Les hommes gays sont huit fois plus exposés aux violences sexuelles intra-familiales que les hétérosexuels. ©Pixabay
D’après Walter Albardier, « il y a dans le milieu gay une sexualité performative, où le rapport à l’autre est moins présent. On est sur du plaisir personnel et de l’égocentrisme et on le ressent énormément à travers le phénomène du chemsex (ndlr : conduite connue dans le milieu gay, combinant la pratique du sexe et la prise de drogue). » Le docteur et responsable du CRIAVS explique également qu’au sein de la communauté gay, « il existe le présupposé que tout le monde à envie de sexe, notamment grâce aux milieux festifs, où les hommes se laissent aller et sont extrêmement désinhibés ». Il parle ici de violences sexuelles « systémiques » car selon lui, « toutes les attentes sexuelles du milieu gay participent à la la diminution de la volonté des personnes, à la cassure de leur consentement ». Mais malgré ce système sociétal existant, Emeric Friedmann explique qu’au sein même de la communauté LGBT+, « il y a une peur de parler des violences sexuelles. »
Une peur qui s’exprime par l’absence de plainte, expliquant ainsi les faibles données répertoriées par les différents ministères français, déjà pointés du doigt pour le manque de moyens accordés à la lutte contre les violences sexistes et sexuelles subies par les femmes.
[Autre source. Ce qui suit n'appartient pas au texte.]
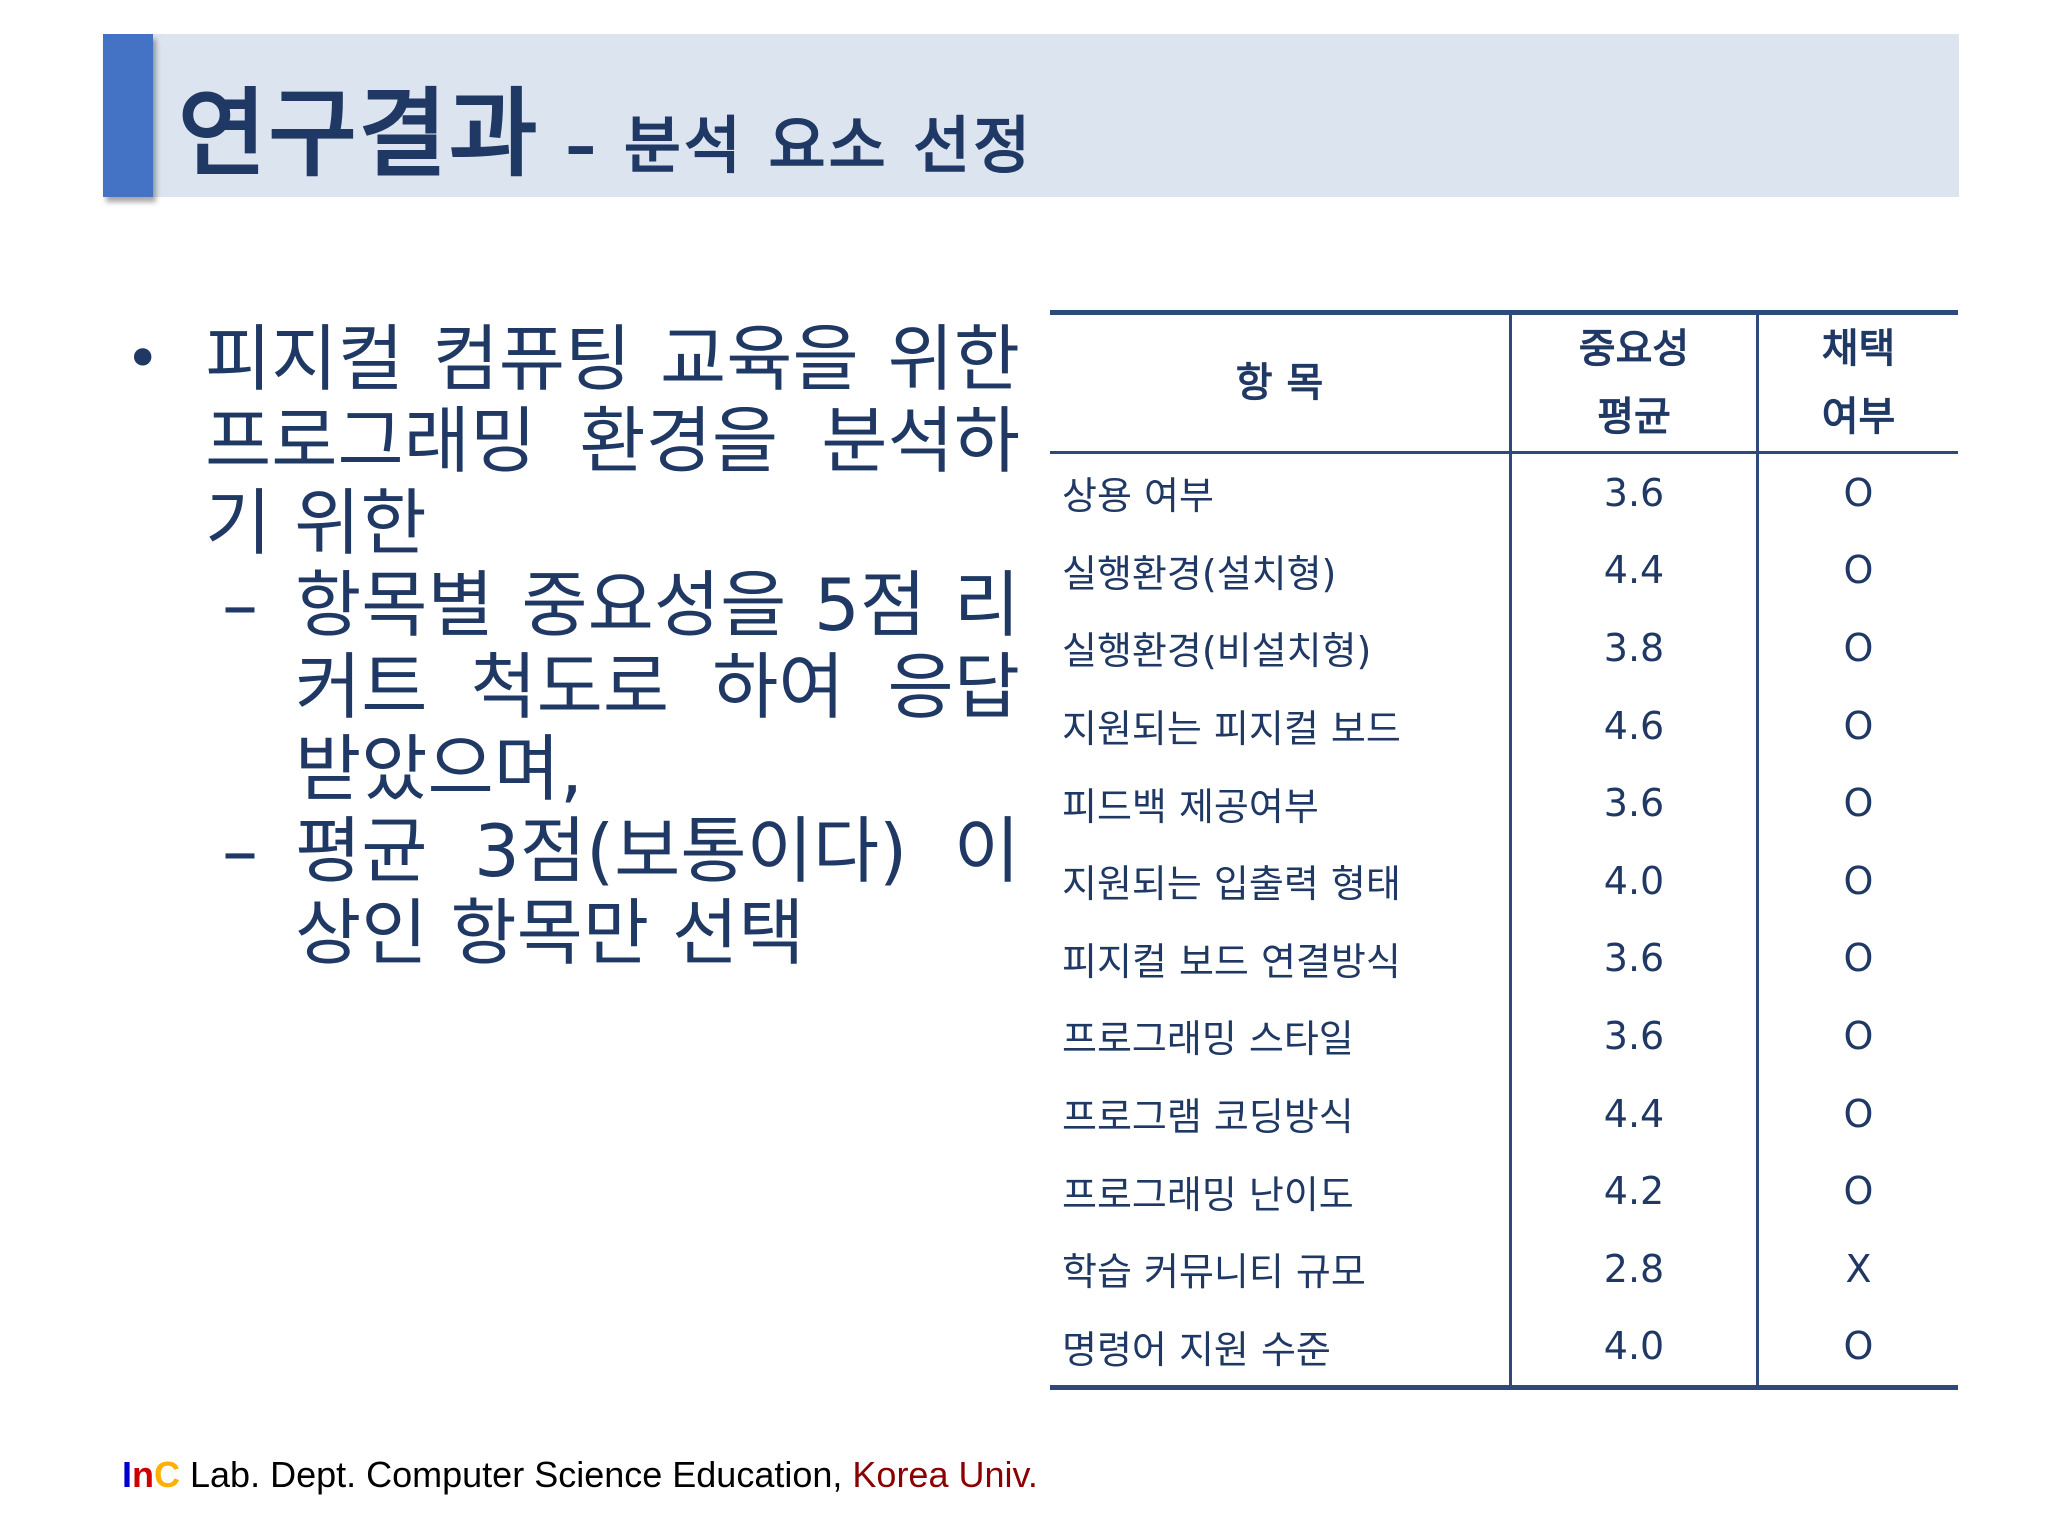 The width and height of the screenshot is (2048, 1536). What do you see at coordinates (800, 146) in the screenshot?
I see `title-subtitle: – 분석 요소 선정` at bounding box center [800, 146].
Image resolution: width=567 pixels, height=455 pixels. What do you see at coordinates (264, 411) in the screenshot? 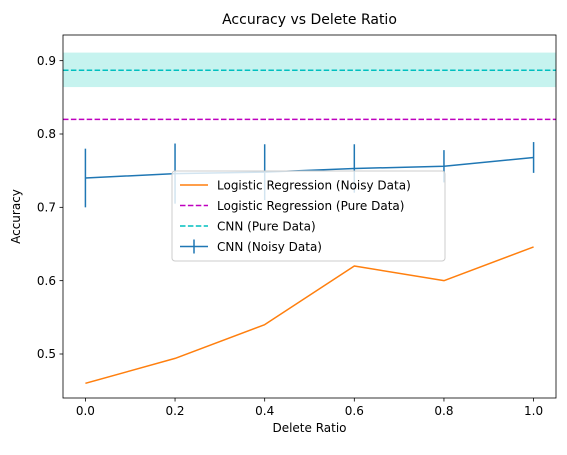
I see `x-tick-label-2: 0.4` at bounding box center [264, 411].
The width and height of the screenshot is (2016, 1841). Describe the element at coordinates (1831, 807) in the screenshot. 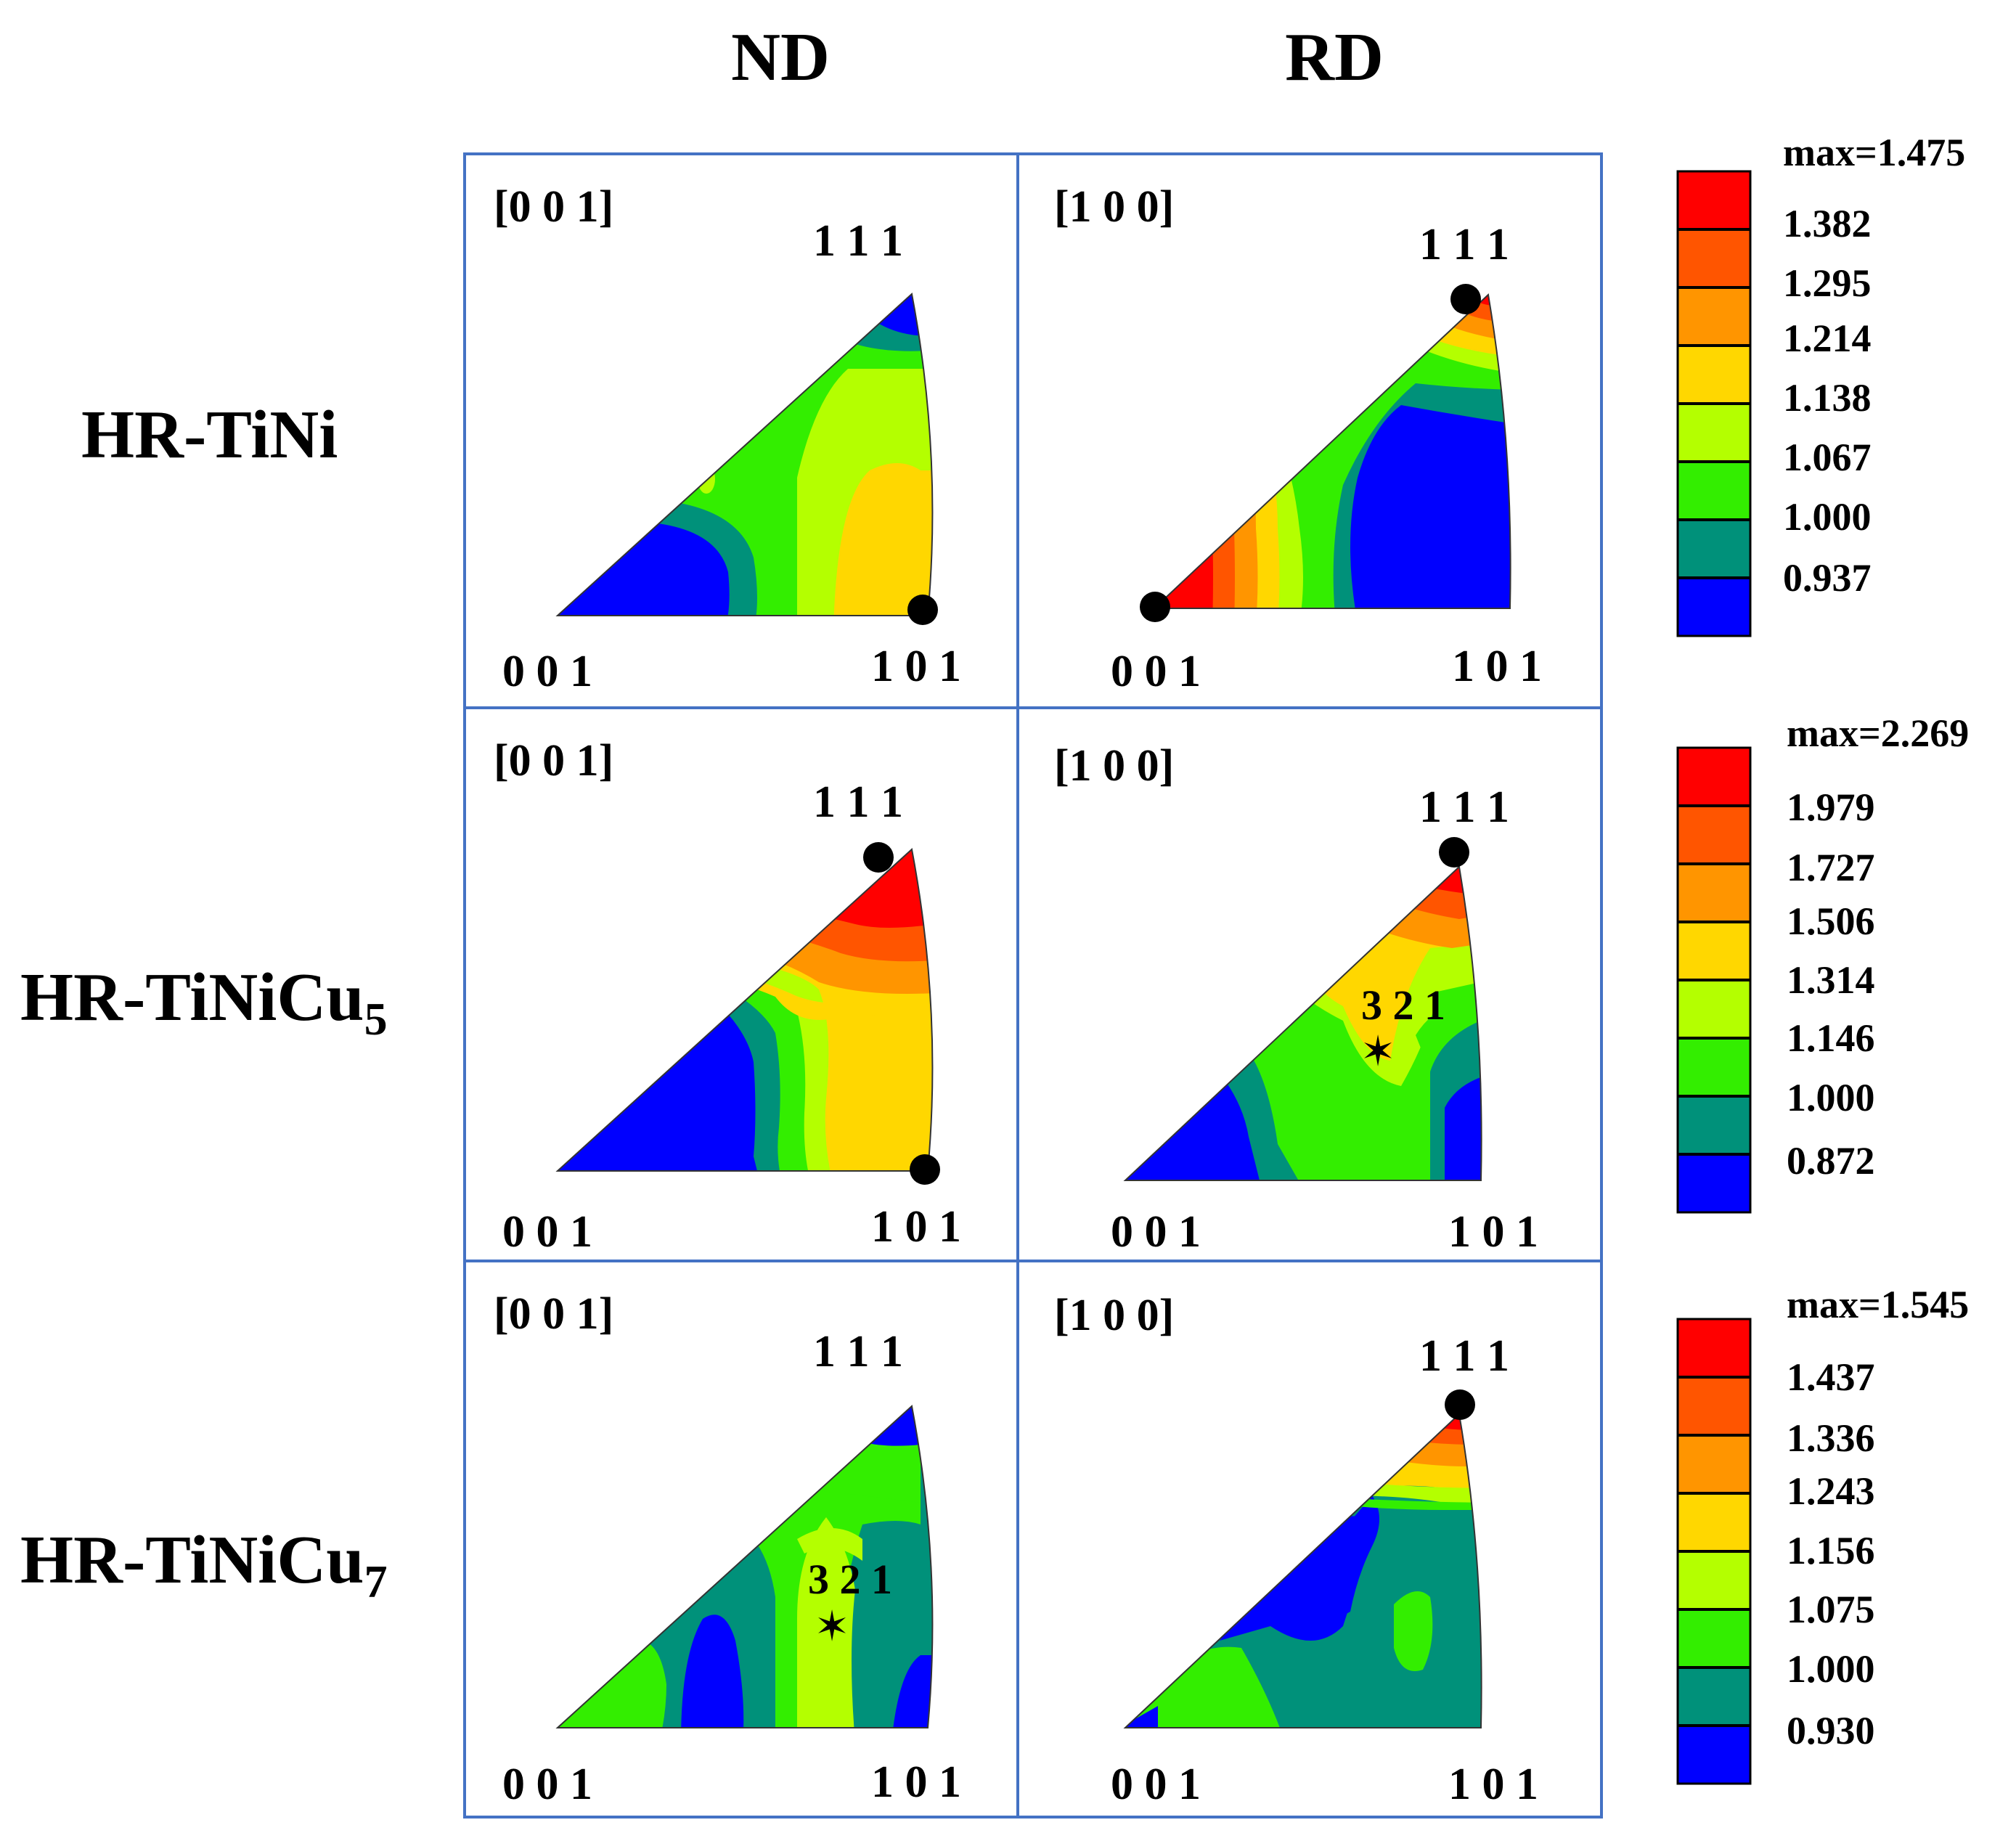

I see `scale-level-label: 1.979` at that location.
Pour Dominique Demoniere, la totale libération de la parole des hommes victimes est loin d’être proche : « Les hommes ont été pointés du doigt comme étant des agresseurs, pas des victimes puisque cela fait des siècles que les femmes subissent le joug de leurs bourreaux masculins. Chaque chose avance à son rythme, nous avons parlé des enfants, puis des femmes et ce sera ensuite au tour des hommes. Les femmes font pression pour qu’on écoute leurs paroles, pour qu’elles puissent être traitées avec dignité et respect. Plus les agresseurs se retrouvent démunis, plus le combat des hommes victimes pourra émerger. » Un avis partagé par Ulrick Lemarchands qui pense que ce combat « n’aboutira pas avant vingt ou trente ans ».